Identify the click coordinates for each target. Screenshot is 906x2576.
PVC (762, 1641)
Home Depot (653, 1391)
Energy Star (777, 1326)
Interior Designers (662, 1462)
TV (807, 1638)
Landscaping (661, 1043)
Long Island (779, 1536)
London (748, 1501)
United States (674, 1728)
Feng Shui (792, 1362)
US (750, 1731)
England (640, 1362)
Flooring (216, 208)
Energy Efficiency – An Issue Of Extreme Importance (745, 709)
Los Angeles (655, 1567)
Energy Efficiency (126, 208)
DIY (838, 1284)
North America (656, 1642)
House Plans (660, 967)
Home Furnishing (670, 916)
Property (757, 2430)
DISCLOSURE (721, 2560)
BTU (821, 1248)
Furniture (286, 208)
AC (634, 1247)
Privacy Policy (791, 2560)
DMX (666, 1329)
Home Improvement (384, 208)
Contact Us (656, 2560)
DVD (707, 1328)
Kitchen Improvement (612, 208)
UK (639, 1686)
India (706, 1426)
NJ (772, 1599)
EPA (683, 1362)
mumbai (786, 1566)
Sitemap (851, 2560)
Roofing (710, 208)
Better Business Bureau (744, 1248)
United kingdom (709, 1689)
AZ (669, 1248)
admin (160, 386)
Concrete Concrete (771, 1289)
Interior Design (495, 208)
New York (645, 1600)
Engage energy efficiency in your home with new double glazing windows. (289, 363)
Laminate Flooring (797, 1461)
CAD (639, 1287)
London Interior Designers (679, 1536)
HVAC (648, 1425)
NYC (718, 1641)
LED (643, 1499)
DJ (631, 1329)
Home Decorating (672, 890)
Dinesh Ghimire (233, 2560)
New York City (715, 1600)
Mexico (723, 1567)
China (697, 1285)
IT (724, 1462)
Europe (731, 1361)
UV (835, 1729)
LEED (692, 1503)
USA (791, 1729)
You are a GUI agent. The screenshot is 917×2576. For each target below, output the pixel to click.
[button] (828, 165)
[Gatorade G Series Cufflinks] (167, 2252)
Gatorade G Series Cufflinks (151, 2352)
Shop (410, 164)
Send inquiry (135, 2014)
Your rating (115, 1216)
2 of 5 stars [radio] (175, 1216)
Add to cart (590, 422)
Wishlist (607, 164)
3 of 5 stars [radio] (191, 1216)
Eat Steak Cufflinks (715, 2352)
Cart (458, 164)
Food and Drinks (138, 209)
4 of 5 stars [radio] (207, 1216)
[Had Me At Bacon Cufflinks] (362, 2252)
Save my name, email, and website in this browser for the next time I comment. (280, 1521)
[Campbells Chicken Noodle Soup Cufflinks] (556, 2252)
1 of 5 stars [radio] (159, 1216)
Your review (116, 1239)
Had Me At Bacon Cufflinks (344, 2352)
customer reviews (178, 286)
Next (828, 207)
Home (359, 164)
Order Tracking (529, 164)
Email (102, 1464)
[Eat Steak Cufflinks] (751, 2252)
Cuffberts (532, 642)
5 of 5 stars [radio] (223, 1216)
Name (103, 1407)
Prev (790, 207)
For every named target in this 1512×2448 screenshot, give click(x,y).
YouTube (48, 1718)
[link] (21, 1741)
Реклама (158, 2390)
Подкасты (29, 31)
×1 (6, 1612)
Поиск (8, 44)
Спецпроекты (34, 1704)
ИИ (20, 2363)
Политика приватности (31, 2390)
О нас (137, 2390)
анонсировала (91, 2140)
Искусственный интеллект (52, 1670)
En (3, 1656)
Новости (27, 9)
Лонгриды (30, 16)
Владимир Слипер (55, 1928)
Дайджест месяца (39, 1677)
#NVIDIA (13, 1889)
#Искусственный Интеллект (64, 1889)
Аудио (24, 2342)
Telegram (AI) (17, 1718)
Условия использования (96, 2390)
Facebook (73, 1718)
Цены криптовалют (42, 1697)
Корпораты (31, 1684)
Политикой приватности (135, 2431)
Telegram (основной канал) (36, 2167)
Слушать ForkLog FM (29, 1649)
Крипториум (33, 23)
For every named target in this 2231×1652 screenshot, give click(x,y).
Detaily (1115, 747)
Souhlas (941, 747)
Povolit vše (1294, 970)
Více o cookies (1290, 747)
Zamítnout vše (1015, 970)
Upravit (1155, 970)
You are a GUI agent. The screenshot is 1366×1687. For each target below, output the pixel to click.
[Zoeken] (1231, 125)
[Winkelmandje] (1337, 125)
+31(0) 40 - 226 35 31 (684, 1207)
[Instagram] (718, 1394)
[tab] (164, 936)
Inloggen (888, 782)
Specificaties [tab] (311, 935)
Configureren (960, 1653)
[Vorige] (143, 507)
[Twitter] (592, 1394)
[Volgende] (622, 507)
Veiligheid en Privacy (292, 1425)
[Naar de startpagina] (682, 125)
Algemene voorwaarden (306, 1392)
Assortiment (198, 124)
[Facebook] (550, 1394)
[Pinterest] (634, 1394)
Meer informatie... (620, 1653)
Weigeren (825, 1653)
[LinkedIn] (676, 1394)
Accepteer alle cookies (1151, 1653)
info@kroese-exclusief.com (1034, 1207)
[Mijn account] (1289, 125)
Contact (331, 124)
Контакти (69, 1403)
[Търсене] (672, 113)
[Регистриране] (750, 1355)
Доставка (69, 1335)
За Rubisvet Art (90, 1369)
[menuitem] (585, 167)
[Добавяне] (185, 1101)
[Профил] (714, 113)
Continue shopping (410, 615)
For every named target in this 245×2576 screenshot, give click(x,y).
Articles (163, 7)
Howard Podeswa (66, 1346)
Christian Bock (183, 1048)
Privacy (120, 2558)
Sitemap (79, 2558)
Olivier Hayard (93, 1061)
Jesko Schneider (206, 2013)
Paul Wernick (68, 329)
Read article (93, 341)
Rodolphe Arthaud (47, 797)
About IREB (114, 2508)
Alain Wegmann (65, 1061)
::::::::
**Task goal**
The line with "DJ (631, 1329)" marks the end; reproduce exactly every line from the start of the entries up to it, that line included.

**Your response**
Identify the click coordinates for each target. Screenshot is 906x2576.
PVC (762, 1641)
Home Depot (653, 1391)
Energy Star (777, 1326)
Interior Designers (662, 1462)
TV (807, 1638)
Landscaping (661, 1043)
Long Island (779, 1536)
London (748, 1501)
United States (674, 1728)
Feng Shui (792, 1362)
US (750, 1731)
England (640, 1362)
Flooring (216, 208)
Energy Efficiency – An Issue Of Extreme Importance (745, 709)
Los Angeles (655, 1567)
Energy Efficiency (126, 208)
DIY (838, 1284)
North America (656, 1642)
House Plans (660, 967)
Home Furnishing (670, 916)
Property (757, 2430)
DISCLOSURE (721, 2560)
BTU (821, 1248)
Furniture (286, 208)
AC (634, 1247)
Privacy Policy (791, 2560)
DMX (666, 1329)
Home Improvement (384, 208)
Contact Us (656, 2560)
DVD (707, 1328)
Kitchen Improvement (612, 208)
UK (639, 1686)
India (706, 1426)
NJ (772, 1599)
EPA (683, 1362)
mumbai (786, 1566)
Sitemap (851, 2560)
Roofing (710, 208)
Better Business Bureau (744, 1248)
United kingdom (709, 1689)
AZ (669, 1248)
admin (160, 386)
Concrete Concrete (771, 1289)
Interior Design (495, 208)
New York (645, 1600)
Engage energy efficiency in your home with new double glazing windows. (289, 363)
Laminate Flooring (797, 1461)
CAD (639, 1287)
London Interior Designers (679, 1536)
HVAC (648, 1425)
NYC (718, 1641)
LED (643, 1499)
DJ (631, 1329)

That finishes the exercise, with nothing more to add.